When you output the entries, begin with the first line and end with the line containing "Advancing equity in", keeping each line exactly as it is.

_____

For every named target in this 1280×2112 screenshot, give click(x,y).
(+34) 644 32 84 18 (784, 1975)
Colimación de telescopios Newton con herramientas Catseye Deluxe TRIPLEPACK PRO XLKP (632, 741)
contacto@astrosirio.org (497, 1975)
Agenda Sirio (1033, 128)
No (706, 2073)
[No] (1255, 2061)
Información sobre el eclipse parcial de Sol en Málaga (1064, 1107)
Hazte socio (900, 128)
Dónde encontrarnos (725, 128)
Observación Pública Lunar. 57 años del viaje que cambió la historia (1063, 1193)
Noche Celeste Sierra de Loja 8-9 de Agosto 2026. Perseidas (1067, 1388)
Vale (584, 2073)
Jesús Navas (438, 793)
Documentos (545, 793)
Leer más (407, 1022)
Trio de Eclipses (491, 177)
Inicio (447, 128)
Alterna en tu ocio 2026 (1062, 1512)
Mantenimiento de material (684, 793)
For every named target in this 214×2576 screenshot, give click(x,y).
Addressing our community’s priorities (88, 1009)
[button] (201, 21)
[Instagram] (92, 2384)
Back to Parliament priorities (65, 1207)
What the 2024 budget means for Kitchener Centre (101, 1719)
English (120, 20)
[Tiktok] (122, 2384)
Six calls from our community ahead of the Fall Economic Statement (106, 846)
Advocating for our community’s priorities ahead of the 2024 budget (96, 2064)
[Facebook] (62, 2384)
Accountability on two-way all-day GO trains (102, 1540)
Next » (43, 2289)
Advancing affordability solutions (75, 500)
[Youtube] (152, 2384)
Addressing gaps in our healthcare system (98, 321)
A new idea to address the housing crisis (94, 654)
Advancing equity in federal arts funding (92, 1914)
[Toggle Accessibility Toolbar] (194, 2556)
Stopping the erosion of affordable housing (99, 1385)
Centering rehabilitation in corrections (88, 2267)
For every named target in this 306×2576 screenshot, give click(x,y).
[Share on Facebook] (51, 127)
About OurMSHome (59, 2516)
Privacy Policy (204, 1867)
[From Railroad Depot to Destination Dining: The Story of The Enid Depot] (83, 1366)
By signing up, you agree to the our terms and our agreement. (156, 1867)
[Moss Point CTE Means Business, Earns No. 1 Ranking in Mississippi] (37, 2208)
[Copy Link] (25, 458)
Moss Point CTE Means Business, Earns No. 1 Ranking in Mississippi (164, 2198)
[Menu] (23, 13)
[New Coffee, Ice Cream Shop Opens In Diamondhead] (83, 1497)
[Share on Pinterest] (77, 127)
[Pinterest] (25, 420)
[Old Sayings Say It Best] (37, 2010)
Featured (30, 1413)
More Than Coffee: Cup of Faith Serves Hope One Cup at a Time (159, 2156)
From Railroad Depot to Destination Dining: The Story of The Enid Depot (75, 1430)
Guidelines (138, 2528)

_____

### REPLY
For every named target in this 1280×2112 screenshot, give click(x,y).
(+34) 644 32 84 18 (784, 1975)
Colimación de telescopios Newton con herramientas Catseye Deluxe TRIPLEPACK PRO XLKP (632, 741)
contacto@astrosirio.org (497, 1975)
Agenda Sirio (1033, 128)
No (706, 2073)
[No] (1255, 2061)
Información sobre el eclipse parcial de Sol en Málaga (1064, 1107)
Hazte socio (900, 128)
Dónde encontrarnos (725, 128)
Observación Pública Lunar. 57 años del viaje que cambió la historia (1063, 1193)
Noche Celeste Sierra de Loja 8-9 de Agosto 2026. Perseidas (1067, 1388)
Vale (584, 2073)
Jesús Navas (438, 793)
Documentos (545, 793)
Leer más (407, 1022)
Trio de Eclipses (491, 177)
Inicio (447, 128)
Alterna en tu ocio 2026 (1062, 1512)
Mantenimiento de material (684, 793)
For every named target in this 214×2576 screenshot, give click(x,y).
Addressing our community’s priorities (88, 1009)
[button] (201, 21)
[Instagram] (92, 2384)
Back to Parliament priorities (65, 1207)
What the 2024 budget means for Kitchener Centre (101, 1719)
English (120, 20)
[Tiktok] (122, 2384)
Six calls from our community ahead of the Fall Economic Statement (106, 846)
Advocating for our community’s priorities ahead of the 2024 budget (96, 2064)
[Facebook] (62, 2384)
Accountability on two-way all-day GO trains (102, 1540)
Next » (43, 2289)
Advancing affordability solutions (75, 500)
[Youtube] (152, 2384)
Addressing gaps in our healthcare system (98, 321)
A new idea to address the housing crisis (94, 654)
Advancing equity in federal arts funding (92, 1914)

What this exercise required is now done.